According to a report released by Goldman Sachs, the market size of global anti-obesity drugs may grow to about $100 billion by 2030.
With the continuous release of clinical trial data, GLP-1 drug companies have received more positive news: weight loss miracle drugs may not only have the effect of weight loss, but also can treat more than ten diseases such as diabetes, kidney disease, dementia, Parkinson's disease, sleep apnea, NASH (non-alcoholic steatohepatitis), psoriasis, and alcohol addiction, showing great potential to become a "panacea."
Currently, the GLP-1 weight loss drug market is basically monopolized by Danish pharmaceutical company Novo Nordisk and American pharmaceutical company Eli Lilly. Novo Nordisk, which holds the hot-selling weight loss drugs Wegovy and Ozempic, has even surpassed LVMH Group and become the top stock in the European stock market. The rapid growth of Novo Nordisk's stock price has even directly affected the exchange rate and interest rate of the Danish krone. From last year, the trend sparked by Semaglutide, a weight-loss drug developed by Novo Nordisk, has caused a frenzy among people trying to lose weight, and soon the product started to run out of stock.
The exaggerated demand for weight-loss drugs has caused shortages of Wegovy, the weight-loss version of Semaglutide, and Ozempic, the diabetes version, both of which are under Novo Nordisk. Genuine diabetes patients can only receive injections once a week instead of once a day as before.
It is worth noting that Wegovy has not yet been covered by insurance in the United States, and the price for a year's treatment is as high as $16,000, but it is still highly sought after by countless obese patients. With the increase in subsequent clinical trials and the inclusion of Wegovy in medical insurance by the FDA, the demand will only become more insane.
Currently, Novo Nordisk's diabetes products are facing a shortage across the board, and the shortage has even spread to the previous generation GLP-1 product, Saxenda. The drug that diabetes patients rely on for their lives has been snapped up by people trying to lose weight, leaving them in a "no medication available" situation.

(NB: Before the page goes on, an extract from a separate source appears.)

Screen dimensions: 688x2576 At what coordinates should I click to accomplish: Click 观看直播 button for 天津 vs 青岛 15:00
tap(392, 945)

According to the latest drug shortage list from the FDA, the supply of Saxenda will be limited until the end of 2023 due to the surge in demand. The problem of drug shortages for diabetes patients will become increasingly serious.
Although Novo Nordisk is ramping up production, the supply of weight-loss drugs is still far from meeting the needs of those who hope to lose weight and get rid of the troubles of obesity by taking medication.

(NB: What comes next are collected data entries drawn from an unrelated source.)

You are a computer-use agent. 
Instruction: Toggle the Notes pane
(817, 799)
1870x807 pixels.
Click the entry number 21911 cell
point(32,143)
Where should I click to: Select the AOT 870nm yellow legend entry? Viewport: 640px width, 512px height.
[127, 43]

Overseas leading companies have achieved impressive results, and Chinese pharmaceutical companies, which have huge market space, will undoubtedly also make their mark in this field.
Currently, domestic pharmaceutical companies are actively laying out GLP-1 weight-loss drugs: Huadong Medicine has obtained approval for the domestic versions of Saxenda for diabetes and weight-loss indications, and Qilu, Huadong, Union, and Lizhu Medicine have entered Phase 3 clinical trials for Semaglutide. In terms of multi-target layout, Xinda Biotechnology and Hengrui Medicine are leading the way in domestic progress, with both companies entering Phase 3 and Phase 2 clinical trials, respectively.

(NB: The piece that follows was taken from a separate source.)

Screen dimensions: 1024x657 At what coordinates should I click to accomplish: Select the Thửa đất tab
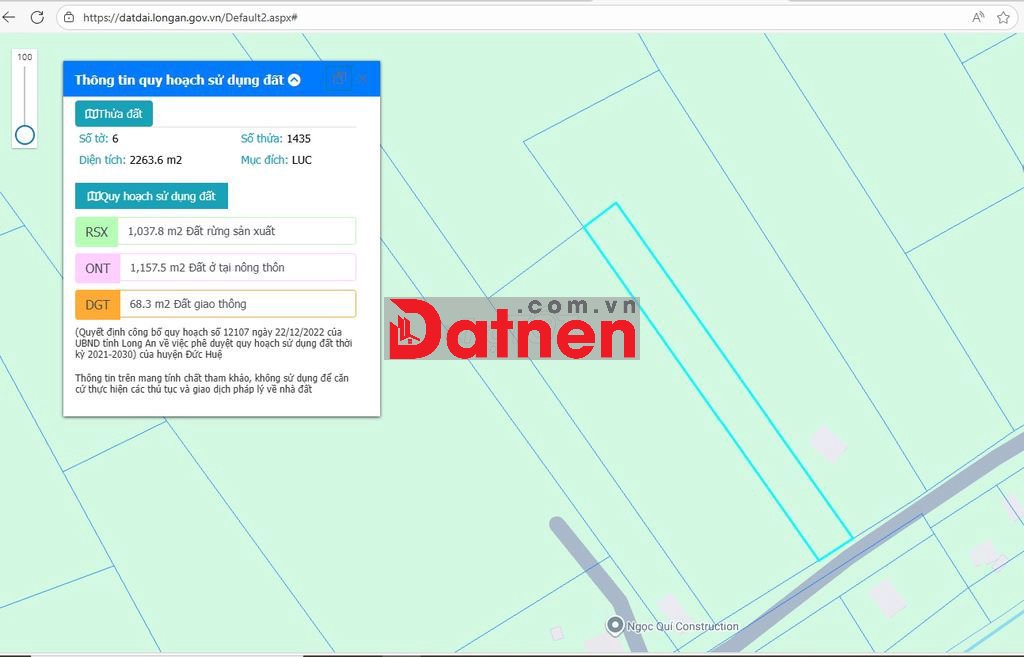coord(114,114)
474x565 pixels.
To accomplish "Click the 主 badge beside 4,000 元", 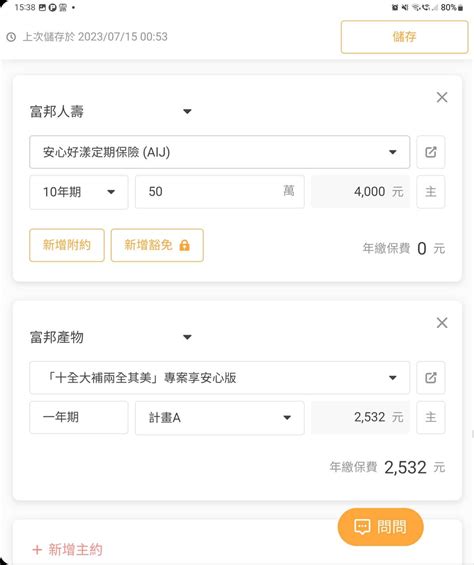I will [431, 192].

According to statistics from Debon Securities, there are already more than a dozen domestic GLP-1 drugs that have been approved for the market, and several of them have layouts for obesity indications. The future of domestic GLP-1 weight-loss drugs is promising.
Conclusion
From the crowded Jay Chou concert to the hard-to-buy H100 and weight-loss drugs, the price fluctuations reflect the constant law of supply and demand in the market. Whether it is popular music or technological changes, the old guard always gives way to the younger and more compelling newcomers. Trendy concepts will fade away and be replaced by a new round of concept hype.
Why not take a guess at what the market will hype after AI and weight-loss drugs?